EXERCISE
Please output exactly the part of the records below that opens with the line containing "Advance to the" and closes with the line containing "Click the SQL'i", both lines included, and nothing else.

[Records drawn from a dataset]

----------------

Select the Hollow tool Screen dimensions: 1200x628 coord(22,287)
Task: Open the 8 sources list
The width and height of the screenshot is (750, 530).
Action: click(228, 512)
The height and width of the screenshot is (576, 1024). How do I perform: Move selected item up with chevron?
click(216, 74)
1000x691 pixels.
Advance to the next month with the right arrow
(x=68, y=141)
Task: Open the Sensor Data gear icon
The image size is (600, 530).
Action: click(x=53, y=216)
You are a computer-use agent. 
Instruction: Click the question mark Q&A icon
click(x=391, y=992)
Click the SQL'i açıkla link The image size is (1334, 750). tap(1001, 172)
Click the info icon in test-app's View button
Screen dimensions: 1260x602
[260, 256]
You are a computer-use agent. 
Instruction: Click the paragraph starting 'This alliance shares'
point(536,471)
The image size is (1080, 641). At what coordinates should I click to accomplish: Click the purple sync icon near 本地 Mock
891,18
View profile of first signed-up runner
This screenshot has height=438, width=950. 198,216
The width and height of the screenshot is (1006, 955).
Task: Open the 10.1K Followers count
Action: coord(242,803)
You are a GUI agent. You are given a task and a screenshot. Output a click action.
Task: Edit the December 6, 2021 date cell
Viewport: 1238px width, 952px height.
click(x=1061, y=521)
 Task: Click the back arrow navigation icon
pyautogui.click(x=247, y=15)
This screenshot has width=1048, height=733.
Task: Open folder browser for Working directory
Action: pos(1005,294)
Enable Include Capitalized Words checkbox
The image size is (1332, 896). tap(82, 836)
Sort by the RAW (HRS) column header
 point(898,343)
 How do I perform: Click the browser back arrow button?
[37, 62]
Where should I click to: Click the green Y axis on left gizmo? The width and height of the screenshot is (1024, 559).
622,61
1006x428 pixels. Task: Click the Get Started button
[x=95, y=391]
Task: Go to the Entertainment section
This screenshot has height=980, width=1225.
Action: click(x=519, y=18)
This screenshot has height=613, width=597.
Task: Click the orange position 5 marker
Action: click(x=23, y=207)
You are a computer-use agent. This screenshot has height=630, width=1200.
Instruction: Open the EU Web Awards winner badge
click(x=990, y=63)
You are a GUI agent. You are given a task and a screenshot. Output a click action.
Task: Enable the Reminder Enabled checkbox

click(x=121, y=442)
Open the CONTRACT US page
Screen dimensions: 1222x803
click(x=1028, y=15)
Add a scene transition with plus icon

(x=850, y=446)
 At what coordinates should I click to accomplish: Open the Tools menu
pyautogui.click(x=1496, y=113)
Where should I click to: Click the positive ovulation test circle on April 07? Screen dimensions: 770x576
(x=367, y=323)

----------------

EXERCISE ANSWER
Advance to the next month with the right arrow
(x=68, y=141)
Task: Open the Sensor Data gear icon
The image size is (600, 530).
Action: click(x=53, y=216)
You are a computer-use agent. 
Instruction: Click the question mark Q&A icon
click(x=391, y=992)
Click the SQL'i açıkla link The image size is (1334, 750). tap(1001, 172)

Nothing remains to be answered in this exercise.